Rhetorical Tropes Flashcards
Anaphora
Repetition of a word or a sequence of words in neighboring clauses.
(I needed a drink, I needed a vacation, I needed a home in the country.)
Antithesis
Opposite words or ideas placed close together.
We must learn to LIVE together as brothers or PERISH together as fools.
Aposiopesis
Breaking off a sentence before completion.
If you don’t stop this right now I swear to god I’m going to-
Assonance
Grouping the same or very similar vowels together in a sequence of words.
(She lOves the thUnder.)
Can only occur in stressed syllables.
Asyndeton
Deliberately omitting conjunctions.
He was a bag of bones, a floppy doll, a broken stick, a maniac.
Captatio Benevolentiae
Appealing to the goodwill of the audience, often by undermining yourself.
(I realize I’m not the likeliest candidate for this office. I don’t fit the typical pedigree, and haven’t spent my career in the halls of Washington.)
Anadiplosis
Repeating the final word in the first phrase/clause at the beginning of the second, the last word of the second phrase/clause at the beginning of the third, etc.
(Why, the whole world were but as an empire, that empire as a province, that province as a bank, that bank as a private purse..)
Consonance
Repetition of non-initial consonants.
As the wiND will beND.
Ekphrasis
When a visual object is vividly described in words.
Erotema
Rhetorical question
A question not expecting a reply, but asked for the sake of emotional/logical emphasis.
(And how many deaths will it take till we know, that too many people have died?)
Hyperbaton
Deviating from the expected word order.
Sorry I be but go you must.
Hyperbole
Exaggeration.
I love hyperboles I use them like 400 times a day.
Irony
Antiphrasis
Using a word or statement in the opposite sense to what would normally be understood.
(A little water clears us of this deed.)
Alliteration
Repetition of the same consonant at the beginning of each word in a sentence.
(Peter Piper picked a peck of pickled peppers.)
Metaphor
Describing one thing directly in terms of another which shares some characteristics with it.
(Between the lower east side tenements the sky is a snotty handkerchief.)
Onomatopoeia
When the sounds of words mimic or reinforce their meaning.
Bang! went the pistol.
Oxymoron
Terms that seem to contradict each other.
A faith unfaithful kept him falsely true.
Parison
When corresponding/parallel grammatical structures are used in a series of phrases or clauses.

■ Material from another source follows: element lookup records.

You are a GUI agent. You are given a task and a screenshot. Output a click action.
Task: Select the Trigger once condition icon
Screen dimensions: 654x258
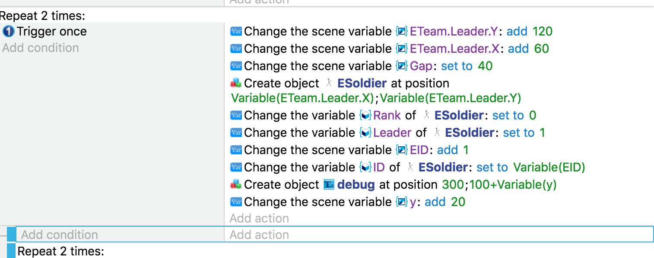pos(9,31)
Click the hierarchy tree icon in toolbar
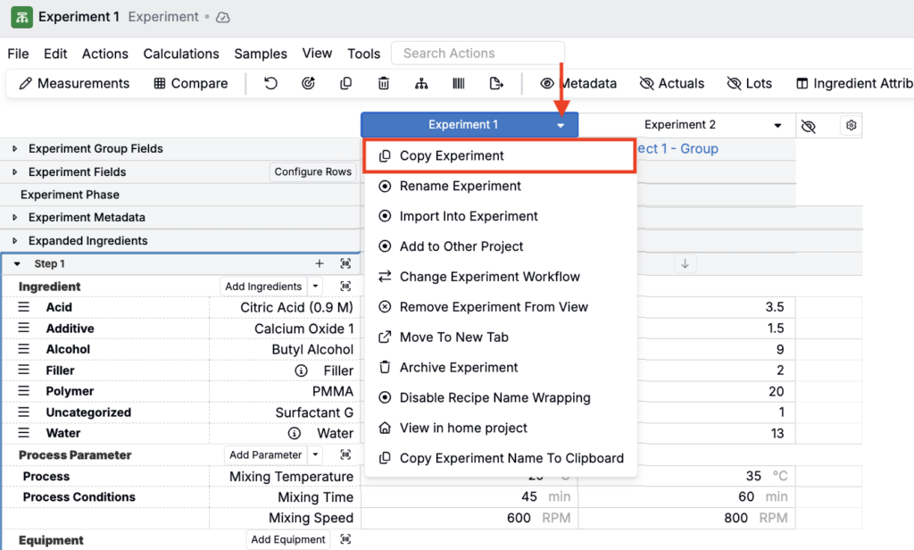The image size is (914, 550). (421, 83)
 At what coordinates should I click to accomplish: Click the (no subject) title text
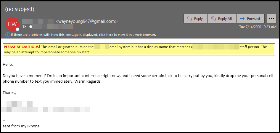pyautogui.click(x=20, y=9)
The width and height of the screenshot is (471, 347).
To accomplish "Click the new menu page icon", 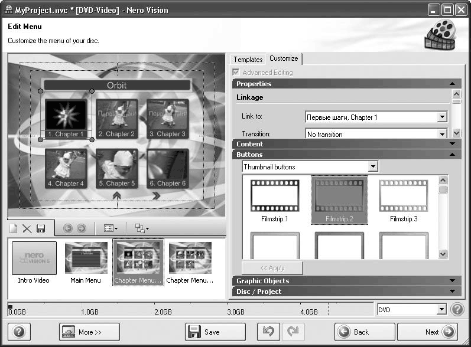I will tap(13, 228).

(We shall pay any price, bear any burden, meet any hardship, support any friend, oppose any foe.)
Periphrasis
An expansive way of saying something that might be said more concisely.
(He burnt the topless towers of Ilium.)
Polysyndeton
Using more conjunctions than is necessary.

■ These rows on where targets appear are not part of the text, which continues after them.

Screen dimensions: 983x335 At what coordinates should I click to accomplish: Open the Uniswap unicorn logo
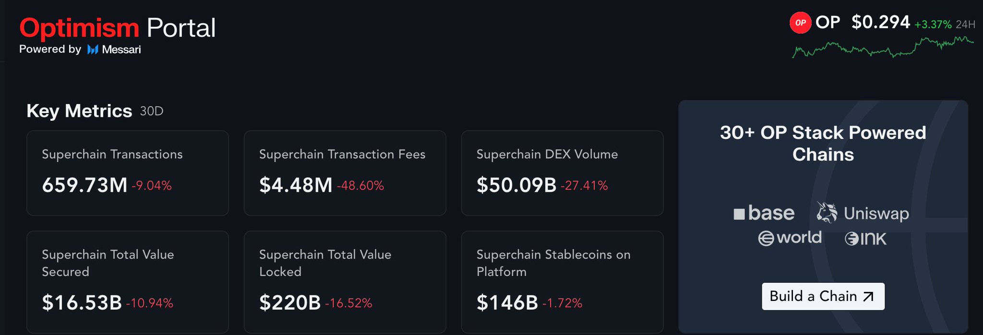point(827,212)
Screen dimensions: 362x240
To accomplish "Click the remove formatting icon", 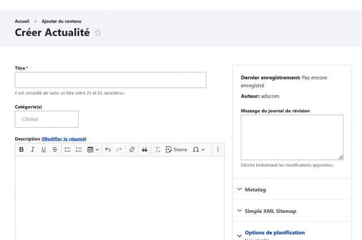I will (158, 150).
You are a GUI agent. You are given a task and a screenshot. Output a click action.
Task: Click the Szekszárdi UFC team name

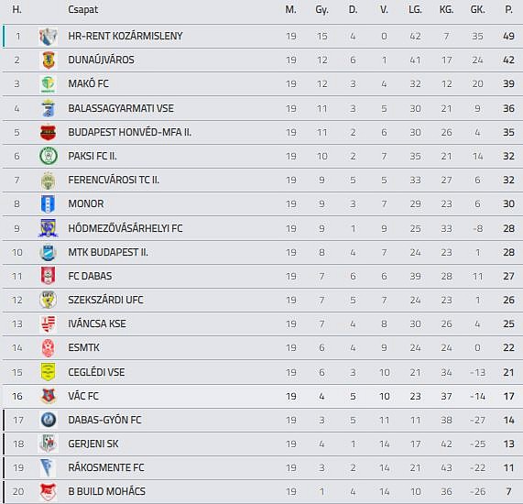tap(105, 300)
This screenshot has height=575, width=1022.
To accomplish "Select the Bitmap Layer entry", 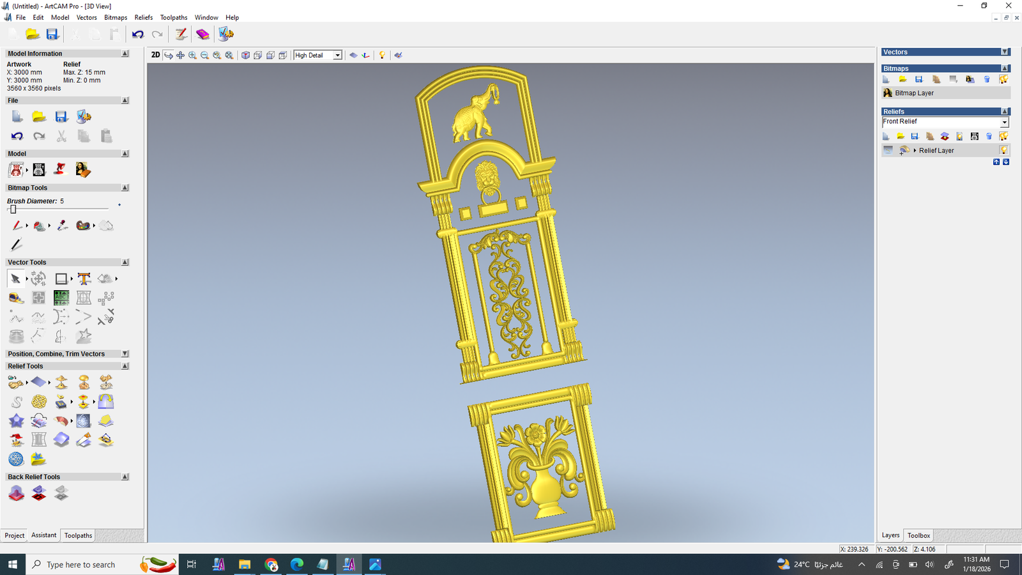I will [914, 93].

Let them have their money and power and segregation and sarcasm and big houses and schools and laws and books.
Praeteritio
Invoking a subject by saying you won’t.
Our nation is great, not by the height of its skyscrapers, or the power of its military, or the size of the economy.
Prosopopoiea
Personification
Attributing human qualities to inanimate objects.

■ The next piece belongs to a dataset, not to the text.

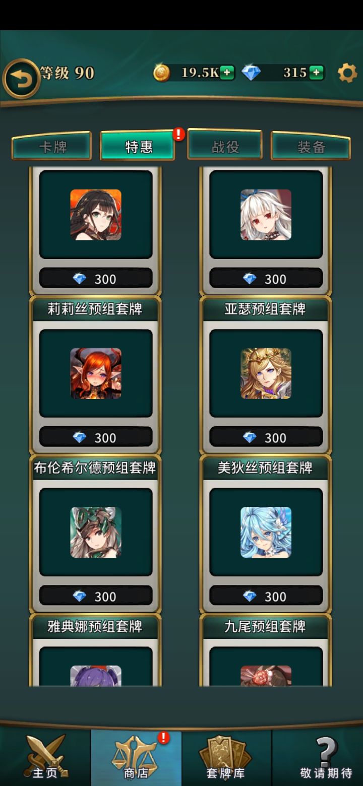Open the 雅典娜预组套牌 card
The width and height of the screenshot is (363, 786).
95,650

The wind stood up and gave a shout.
Puns (Antanaclasis)
A word is repeated with two different meanings.
If you aren’t fired with enthusiasm, you’ll be fired with enthusiasm.
Puns (Paranomasia)
A play on words which sound identical but have different meanings.
(Your children need your presence more than your presents.)
Simile
Likening one thing to another using ‘like’ or ‘as’.
The plants filled the place with nasty meaty leaves LIKE the newly washed fingers of dead men.
Synecdoche
Part for the whole or whole for the part.
‘Hollywood’ to describe the American mainstream film industry.
Tricolon
A series of three parallel words/phrases/clauses.
Veni, vidi, vici.
Ascending tricolon
Three items in a series that increase in size.
Remember this day, this week, this month.
Descending tricolon
Three items in a series that decrease in size.
I love building rafts out of driftwood, eating breakfast, and sleeping.